Yago Presa, ayer en Vigo.  | // RICARDO GROBAS

Yago Presa, ayer en Vigo. | // RICARDO GROBAS

Un arrastrero es un mundo en sí mismo, un mundo pequeño y cerrado en el que las horas parecen transcurrir a su propio ritmo y en el que el mar impone su propias normas. “Cincuenta y dos días a bordo del Botafogo. Diario de un mecánico mayor naval en NAFO” (Belagua Ediciones) relata el día a día y las reflexiones de uno de sus tripulantes, el vigués Yago Presa Tomé, que en 2011 embarcó en uno de estos barcos para hacer las prácticas como mecánico mayor naval. Durante muchos años, ese diario permaneció guardado –o, como Presa comenta, “cogiendo polvo–, hasta que el pasado año, la joven editorial viguesa se interesó por él y lo editó. “De vez en cuando, regalaba una copia a un amigo. Uno de estos amigos me animó a presentarlo a un editor que conocía. Aunque no lo publicó porque sólo edita en gallego y dice que traducir es siempre perder, y estoy de acuerdo, se ofreció a enseñárselo a otra editora, que fue quien lo publicó”, relata Presa, que hoy (20.00 horas) lo presentará en el Liceo Marítimo de Bouzas, en Vigo.

Asegura Presa que cincuenta y dos días en alta mar dan para mucho. Para leer, para escuchar música, para conversar, para reflexionar y también para escribir. Él decidió plasmar su día a día sobre papel, iniciando así un diario que recoge tanto la experiencia a bordo del barco, tanto laboral como humana, como reflexiones de toda índole. “Escribía todos los días porque era un alivio y porque me gustaba. A veces estaba deseando terminar de trabajar para escribir. También pensaba mucho en la vida en tierra y, sobre todo, en la familia y los amigos. La gente a la que quieres siempre está presente porque estás encerrado ahí, en una cáscara de nuez, en medio del mar, que es el jefe, y nunca sabes qué puede pasar”, comenta.

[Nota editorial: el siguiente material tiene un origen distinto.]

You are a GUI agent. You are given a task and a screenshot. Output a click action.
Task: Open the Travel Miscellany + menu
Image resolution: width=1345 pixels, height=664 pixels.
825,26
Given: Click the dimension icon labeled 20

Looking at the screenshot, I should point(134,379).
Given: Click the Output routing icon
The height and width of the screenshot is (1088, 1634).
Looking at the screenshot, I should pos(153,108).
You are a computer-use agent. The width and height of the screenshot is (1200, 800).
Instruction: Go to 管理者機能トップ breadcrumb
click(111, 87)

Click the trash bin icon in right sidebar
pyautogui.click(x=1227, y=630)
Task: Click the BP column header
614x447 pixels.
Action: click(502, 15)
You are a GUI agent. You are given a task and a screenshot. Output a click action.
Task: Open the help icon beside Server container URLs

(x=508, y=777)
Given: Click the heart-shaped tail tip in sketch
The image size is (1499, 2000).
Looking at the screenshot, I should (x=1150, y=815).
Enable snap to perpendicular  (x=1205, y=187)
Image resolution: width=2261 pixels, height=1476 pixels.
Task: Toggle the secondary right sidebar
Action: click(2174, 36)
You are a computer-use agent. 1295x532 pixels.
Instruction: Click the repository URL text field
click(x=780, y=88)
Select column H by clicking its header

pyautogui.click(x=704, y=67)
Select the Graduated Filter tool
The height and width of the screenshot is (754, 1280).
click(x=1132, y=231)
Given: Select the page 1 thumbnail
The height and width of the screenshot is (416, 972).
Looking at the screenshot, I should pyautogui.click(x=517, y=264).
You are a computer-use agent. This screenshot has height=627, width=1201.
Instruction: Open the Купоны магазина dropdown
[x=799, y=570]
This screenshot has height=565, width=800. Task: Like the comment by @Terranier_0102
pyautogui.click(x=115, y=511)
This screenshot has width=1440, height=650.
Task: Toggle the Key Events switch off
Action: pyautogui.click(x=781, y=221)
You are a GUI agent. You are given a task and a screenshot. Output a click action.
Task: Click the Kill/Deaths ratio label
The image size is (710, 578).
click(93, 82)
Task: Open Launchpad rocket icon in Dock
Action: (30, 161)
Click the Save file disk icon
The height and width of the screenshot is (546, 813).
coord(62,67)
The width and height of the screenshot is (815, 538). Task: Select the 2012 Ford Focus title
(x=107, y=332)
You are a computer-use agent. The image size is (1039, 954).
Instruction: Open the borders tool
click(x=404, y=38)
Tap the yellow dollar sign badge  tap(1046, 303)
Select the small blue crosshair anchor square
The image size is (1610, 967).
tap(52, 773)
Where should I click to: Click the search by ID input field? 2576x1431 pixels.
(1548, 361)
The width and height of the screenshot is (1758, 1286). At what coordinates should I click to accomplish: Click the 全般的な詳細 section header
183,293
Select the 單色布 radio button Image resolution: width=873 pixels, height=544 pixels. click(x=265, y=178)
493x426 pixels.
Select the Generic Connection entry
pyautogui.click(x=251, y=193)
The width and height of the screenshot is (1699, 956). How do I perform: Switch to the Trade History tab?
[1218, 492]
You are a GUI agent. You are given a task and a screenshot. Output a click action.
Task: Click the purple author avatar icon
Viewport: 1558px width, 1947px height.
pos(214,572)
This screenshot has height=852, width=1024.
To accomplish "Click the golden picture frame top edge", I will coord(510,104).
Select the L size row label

Presa guarda gratos recuerdos de esta marea –no tanto de la segunda y última que realizó, en las Malvinas– y de la tripulación con la que compartió esos 52 días en el área de NAFO, aunque no ha mantenido el contacto con ninguno de ellos. En el libro habla de todos ellos, aunque con nombres ficticios, al igual que lo son los de las armadoras y los buques. Es una cuestión de respeto. “Yo no soy quién para mostrar la vida de nadie. Los cinco nombres reales que aparecen en el libro son el mío y los de mis familiares que aceptaron salir así”, comenta.

Reconoce que no es sencillo adaptarse a la vida en alta mar. “Al principio vas con un poco de miedo. Pero lo importante es llevarte bien con la gente porque lo contrario es muy jodido. La gente del mar es muy noble, pero muy ruda. Yo lo pasé fatal en mi segunda marea precisamente porque no me llevaba bien con casi nadie”, recuerda.

El humor fue un compañero inseparable durante estos viajes, algo casi sanador, y también está muy presente en el relato de esta travesía. “El humor es importante en la vida, y más si cabe a bordo”, comenta.